Satu abad NU: kemandirian dalam berkhidmat untuk peradaban dunia. Ini tema besar Muktamar NU ke-34 di Lampung Sai Bumi Ruwa Jurai.
Sebuah tema tentunya, yang ditetapkan berdasarkan kajian dan diskusi panjang, melihat dari berbagai sisi arah perjuangan yang sudah dan akan dilakukan organisasi kaum pesantren ini.
Muktamar yang baru saja dibuka secara resmi oleh Presiden Jokowi ini, menjadi titik nadir dan akan melahirkan perjuangan besar setelah helat lima tahun sekali itu selesai dilakukan.
Berlangsung dari 22-23 Desember ini, tentunya sebuah helat besar yang penuh dengan tanda tanya. Sementara, tema yang diangkat cukup besar dan butuh energi yang maksimal untuk mewujudkannya.
Barangkali tak cukup hanya sekedar label sebagai salah seorang muslim yang paling berpengaruh di dunia, yang pernah disematkan kepada KH Said Aqil Siradj, dan tak pula gampang hanya dengan menguasai sejumlah bahasa dunia yang melekat pada KH Yahya Cholil Staquf.
Kedua tokoh, yang sampai usai pembukaan muktamar masih diperbincangkan oleh para muktamirin yang ikut secara langsung, maupun yang ikut secara daring, dan mengamati dunia media sosial, untuk jadi calon Ketua Umum PBNU lima tahun mendatang.
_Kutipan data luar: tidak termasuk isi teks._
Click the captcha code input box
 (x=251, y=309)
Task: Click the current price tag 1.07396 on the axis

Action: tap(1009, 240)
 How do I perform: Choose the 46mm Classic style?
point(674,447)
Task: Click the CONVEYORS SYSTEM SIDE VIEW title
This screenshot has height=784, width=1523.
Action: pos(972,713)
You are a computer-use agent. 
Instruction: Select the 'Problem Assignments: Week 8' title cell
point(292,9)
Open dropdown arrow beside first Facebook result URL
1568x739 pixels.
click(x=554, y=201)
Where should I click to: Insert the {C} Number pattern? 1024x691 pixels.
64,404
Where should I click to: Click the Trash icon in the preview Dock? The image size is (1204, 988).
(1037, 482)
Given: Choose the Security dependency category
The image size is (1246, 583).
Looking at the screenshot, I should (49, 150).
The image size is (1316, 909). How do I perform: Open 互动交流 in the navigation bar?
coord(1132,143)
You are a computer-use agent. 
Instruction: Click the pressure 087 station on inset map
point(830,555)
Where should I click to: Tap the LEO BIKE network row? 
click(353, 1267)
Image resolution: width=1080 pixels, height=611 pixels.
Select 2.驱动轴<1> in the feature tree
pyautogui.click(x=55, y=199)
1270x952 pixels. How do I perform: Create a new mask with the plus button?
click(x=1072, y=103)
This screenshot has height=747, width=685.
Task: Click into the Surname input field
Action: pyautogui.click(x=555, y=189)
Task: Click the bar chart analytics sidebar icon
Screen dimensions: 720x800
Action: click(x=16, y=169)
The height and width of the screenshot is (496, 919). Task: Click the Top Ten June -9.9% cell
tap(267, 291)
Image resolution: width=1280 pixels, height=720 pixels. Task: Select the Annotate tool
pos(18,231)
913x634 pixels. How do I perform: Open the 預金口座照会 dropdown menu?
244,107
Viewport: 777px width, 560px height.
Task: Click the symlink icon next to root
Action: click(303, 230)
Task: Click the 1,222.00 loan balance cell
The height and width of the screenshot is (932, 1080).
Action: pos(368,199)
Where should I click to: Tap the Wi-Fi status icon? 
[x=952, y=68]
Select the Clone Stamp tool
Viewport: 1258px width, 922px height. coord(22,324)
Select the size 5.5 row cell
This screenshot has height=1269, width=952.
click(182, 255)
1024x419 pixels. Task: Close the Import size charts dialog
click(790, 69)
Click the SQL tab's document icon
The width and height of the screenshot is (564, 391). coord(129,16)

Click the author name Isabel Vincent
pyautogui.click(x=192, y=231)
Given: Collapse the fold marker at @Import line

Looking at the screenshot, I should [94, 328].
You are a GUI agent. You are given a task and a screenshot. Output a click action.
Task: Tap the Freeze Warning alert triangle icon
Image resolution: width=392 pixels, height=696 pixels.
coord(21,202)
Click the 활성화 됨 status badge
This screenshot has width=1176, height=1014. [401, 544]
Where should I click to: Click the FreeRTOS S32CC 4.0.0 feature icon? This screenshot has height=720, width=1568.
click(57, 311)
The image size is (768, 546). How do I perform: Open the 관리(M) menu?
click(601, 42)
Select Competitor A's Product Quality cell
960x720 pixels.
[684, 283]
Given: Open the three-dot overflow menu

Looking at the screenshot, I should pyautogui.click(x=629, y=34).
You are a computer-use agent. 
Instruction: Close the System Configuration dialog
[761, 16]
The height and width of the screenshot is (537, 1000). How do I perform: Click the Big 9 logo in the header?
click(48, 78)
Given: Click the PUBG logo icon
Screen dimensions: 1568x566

Para tokoh penting dalam organisasi ini nyaris memberika komentar netral terhadap kedua tokoh tersebut. Tak ada kampanye hitam, saling jegal.
Terasa sekali nuansa muktamar kali ini adalah ajang silaturahmi para ulama, kader ulama dan santri tentunya di Lampung.
Sepertinya, tidak ada pemilihan secara langsung calon Ketua Umum PBNU pada muktamar kali ini. Masing-masing pemilik suara yang terdiri dari PW, PC, dan PCI NU saat registrasi, langsung memasukan ke kotak suara, nama yang diusulkan untuk Ahwa, atau perwakilan yang akan menetapkan Ketua Umum PBNU lewat musyawarah mufakat.
Artinya, kondisi demikian dilakukan agar tidak terjadi hal-hal yang tidak diinginkan dalam helat di masa pandemi ini.